BIを入れたのに、会議でExcelを開く理由
数百万円をかけてBIツール(ビジネスインテリジェンス:データを可視化・分析するツール)を導入したにもかかわらず、会議室では担当者が手元のExcelを開いている——この光景は多くの組織で繰り返されています。「BIの売上と自分のExcelが合わない」「先月の数字がまた変わっている」。こうした声が重なるうちに、BIは信頼されない存在になっていきます。

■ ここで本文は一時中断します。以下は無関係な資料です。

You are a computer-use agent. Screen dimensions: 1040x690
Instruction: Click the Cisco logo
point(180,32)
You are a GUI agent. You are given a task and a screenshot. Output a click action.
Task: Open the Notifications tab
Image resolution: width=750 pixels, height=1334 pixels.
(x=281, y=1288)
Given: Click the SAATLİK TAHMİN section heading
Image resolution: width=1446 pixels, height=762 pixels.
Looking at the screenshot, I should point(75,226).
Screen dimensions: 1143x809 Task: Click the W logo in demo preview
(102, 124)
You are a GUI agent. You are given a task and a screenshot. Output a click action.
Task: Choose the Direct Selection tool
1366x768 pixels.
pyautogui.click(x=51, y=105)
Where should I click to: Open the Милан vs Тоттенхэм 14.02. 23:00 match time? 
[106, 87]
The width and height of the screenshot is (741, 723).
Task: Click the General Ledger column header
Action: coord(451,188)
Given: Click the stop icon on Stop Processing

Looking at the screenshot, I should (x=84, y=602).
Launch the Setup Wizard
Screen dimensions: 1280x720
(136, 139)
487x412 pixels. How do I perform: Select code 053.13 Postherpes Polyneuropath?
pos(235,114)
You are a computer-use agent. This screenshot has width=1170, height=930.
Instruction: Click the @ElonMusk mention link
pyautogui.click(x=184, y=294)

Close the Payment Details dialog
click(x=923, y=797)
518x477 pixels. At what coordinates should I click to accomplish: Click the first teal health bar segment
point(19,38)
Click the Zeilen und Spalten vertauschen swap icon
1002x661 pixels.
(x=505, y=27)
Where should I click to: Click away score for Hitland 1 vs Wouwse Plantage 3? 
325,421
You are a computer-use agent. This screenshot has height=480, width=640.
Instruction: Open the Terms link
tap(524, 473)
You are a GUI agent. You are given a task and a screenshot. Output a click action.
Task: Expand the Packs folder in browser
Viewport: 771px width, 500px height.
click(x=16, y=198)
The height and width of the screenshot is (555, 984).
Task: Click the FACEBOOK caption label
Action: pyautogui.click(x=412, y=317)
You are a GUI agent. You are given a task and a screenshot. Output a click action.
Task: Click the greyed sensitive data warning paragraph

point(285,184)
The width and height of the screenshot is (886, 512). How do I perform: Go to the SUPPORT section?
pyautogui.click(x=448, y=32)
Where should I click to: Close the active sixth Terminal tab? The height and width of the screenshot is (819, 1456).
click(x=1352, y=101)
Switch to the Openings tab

しかし原因はBIツールにあるのではありません。BIは入力されたデータを忠実に集計・表示するだけです。問題はその元データの品質にあります。
品質問題が経営に波及するまで
データ品質の問題は、現場の入力ミスや定義の不統一から始まります。それがBIに集約されると数字に矛盾が生じ、担当者はBIを信頼しなくなります。すると各自がExcelで独自集計を始め、会議では「どの数字を使うか」の議論が発生します。経営層は正確な状況を把握できないまま判断を下すことになり、意思決定の質が下がります。データの問題が経営の問題になるまでの因果連鎖は、意外なほど短いのです。
抜け出せない悪循環
BIへの不信感が生まれると、各部門が独自のExcelを作り始めます。するとデータの定義や集計方法が部門ごとに分裂し、矛盾がさらに拡大します。矛盾を解消しようとExcelを手作業で修正する人員が増え、その修正作業自体が新たなミスを生みます。この悪循環から抜け出すには、BIを改善するのではなく、元データの品質を改善するという発想の転換が必要です。
品質を直すとBIが「使われる道具」になる
データ品質を改善すると、BIの数字が信頼される環境が生まれます。会議では「数字の確認」ではなく「戦略の議論」に時間を使えるようになります。各部門の独自Excel集計がなくなり、業務工数も削減されます。そしてBIのデータをそのままAIや予測分析に活用できるようになるため、DXの次のステップにも進みやすくなります。BIへの投資対効果を最大化するための前提条件は、データ品質の改善にあります。